[Document section]
"""

Phones at the ready, Instagrammers.
Sunday night brings a supermoon, which can be considered the year’s “first, last and only supermoon,” according to EarthSky.org, a site that offers daily updates on the night sky.
Such a phenomenon occurs, practically speaking, when the moon is full at just about the same time that it’s at perigee — meaning when its monthly elliptical orbit brings it closest in to earth.
Or, as EarthSky.org also points out, Sunday’s can be considered the fourth of the year, if you also count the new moons that come closest to earth, but are not visible from here. That is because new moons line up between earth and the sun, and “the brightness of the Sun outshines the dim Moon,” according to NASA.
As for the moons we can see, being closer to earth can make the full moon appear larger, by as much as 14 percent, than the smallest-looking full moon, according to NASA’s Jet Propulsion Laboratory.
“Keep in mind that a 14 percent increase in the apparent size of something that can be covered with a fingernail on an outstretched arm won’t seem significantly bigger,” the laboratory said.
However, what a viewable supermoon might lack in illusionary size can be partly made up for in brightness, which NASA says “can increase up to 30 percent as a result of the Moon being closer to Earth.”
Even that can be harder to appreciate if observers are in a city or other spots with bright overhead lights, so it’s best to look for a viewing spot where skies are darker.
Moon rise Sunday over Long Island is at 4:56 p.m., said Joe Pollina, National Weather Service meteorologist in Upton, citing the U.S. Naval Observatory, with moon set at 7:47 a.m. Monday.
However there is a 40 percent to 50 percent chance of cloud cover for the entire Island for Sunday into Monday, John Cristantello, a meteorologist with the weather service, said Saturday night. The western part of Long Island will have fewer clouds, he said.

"""

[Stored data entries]
"""

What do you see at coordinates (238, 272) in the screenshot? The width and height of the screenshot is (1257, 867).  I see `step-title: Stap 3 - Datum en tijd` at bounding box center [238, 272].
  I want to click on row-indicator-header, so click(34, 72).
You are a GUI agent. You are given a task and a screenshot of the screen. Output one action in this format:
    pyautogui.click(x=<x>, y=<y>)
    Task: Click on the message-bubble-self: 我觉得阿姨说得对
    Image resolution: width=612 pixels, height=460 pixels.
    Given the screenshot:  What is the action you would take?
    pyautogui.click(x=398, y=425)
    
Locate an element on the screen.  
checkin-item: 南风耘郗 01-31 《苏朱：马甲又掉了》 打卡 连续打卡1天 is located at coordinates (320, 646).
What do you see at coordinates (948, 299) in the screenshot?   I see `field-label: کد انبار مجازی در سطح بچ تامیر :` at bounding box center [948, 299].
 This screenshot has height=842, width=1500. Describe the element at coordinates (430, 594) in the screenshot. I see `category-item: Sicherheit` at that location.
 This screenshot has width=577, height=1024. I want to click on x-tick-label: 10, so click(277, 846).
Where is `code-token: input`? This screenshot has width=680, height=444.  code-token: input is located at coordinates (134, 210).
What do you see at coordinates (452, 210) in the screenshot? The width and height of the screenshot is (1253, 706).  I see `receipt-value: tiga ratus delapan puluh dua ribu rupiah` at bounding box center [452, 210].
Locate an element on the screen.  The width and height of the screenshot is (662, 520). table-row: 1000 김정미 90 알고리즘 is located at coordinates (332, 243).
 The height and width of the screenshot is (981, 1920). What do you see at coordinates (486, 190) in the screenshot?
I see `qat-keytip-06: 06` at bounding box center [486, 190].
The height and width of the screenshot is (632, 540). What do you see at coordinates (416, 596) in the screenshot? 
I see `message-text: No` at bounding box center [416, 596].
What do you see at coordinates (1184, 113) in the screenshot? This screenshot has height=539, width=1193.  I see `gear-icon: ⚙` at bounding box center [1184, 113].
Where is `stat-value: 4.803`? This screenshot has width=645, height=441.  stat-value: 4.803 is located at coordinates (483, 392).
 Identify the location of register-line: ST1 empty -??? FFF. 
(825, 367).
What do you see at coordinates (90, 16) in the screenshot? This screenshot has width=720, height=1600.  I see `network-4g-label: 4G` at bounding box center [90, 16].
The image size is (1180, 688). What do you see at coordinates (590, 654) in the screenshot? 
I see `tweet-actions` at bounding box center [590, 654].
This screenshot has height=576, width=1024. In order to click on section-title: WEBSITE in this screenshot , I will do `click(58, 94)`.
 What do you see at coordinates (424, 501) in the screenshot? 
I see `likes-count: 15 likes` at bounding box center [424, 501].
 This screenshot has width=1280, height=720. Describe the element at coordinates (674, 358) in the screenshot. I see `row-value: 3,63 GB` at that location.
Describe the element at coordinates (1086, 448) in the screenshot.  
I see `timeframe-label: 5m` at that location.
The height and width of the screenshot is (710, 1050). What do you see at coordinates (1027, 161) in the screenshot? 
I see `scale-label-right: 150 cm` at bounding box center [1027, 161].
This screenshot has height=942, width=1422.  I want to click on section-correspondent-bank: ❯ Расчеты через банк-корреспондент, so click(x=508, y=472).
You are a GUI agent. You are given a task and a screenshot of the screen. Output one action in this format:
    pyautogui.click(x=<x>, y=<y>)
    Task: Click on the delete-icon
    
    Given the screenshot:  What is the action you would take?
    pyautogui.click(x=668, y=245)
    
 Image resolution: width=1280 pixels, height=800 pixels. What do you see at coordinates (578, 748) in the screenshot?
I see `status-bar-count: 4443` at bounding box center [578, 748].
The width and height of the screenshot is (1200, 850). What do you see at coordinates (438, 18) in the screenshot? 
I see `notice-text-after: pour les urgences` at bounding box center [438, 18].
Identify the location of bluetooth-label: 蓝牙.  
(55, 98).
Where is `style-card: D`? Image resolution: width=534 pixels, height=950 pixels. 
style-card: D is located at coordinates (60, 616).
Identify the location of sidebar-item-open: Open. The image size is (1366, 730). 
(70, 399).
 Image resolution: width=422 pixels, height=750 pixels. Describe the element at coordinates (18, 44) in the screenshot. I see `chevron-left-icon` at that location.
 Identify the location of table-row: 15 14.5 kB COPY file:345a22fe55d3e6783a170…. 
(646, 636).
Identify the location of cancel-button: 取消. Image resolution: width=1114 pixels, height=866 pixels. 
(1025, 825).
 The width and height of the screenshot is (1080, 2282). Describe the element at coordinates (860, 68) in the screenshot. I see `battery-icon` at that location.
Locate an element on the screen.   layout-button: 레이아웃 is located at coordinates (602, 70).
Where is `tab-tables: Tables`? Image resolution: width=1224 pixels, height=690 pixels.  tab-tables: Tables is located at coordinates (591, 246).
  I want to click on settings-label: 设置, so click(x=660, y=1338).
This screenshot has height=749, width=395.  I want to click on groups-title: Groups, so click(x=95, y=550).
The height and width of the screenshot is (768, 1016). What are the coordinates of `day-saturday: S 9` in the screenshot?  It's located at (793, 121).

"""

[Work order 1] According to the supermoon article, why are the new moons that come closest to earth not visible from here? Answer in one to three sentences.
[Work order 2] From the supermoon article, extract the passage that begins at the words "However there is" and stops after "clouds, he said.".
[Work order 3] In the supermoon article, what chance of cloud cover is given for Long Island from Sunday into Monday?

[Reply 1] New moons line up between earth and the sun. As NASA puts it, "the brightness of the Sun outshines the dim Moon."

[Reply 2]
However there is a 40 percent to 50 percent chance of cloud cover for the entire Island for Sunday into Monday, John Cristantello, a meteorologist with the weather service, said Saturday night. The western part of Long Island will have fewer clouds, he said.

[Reply 3] A 40 percent to 50 percent chance for the entire Island.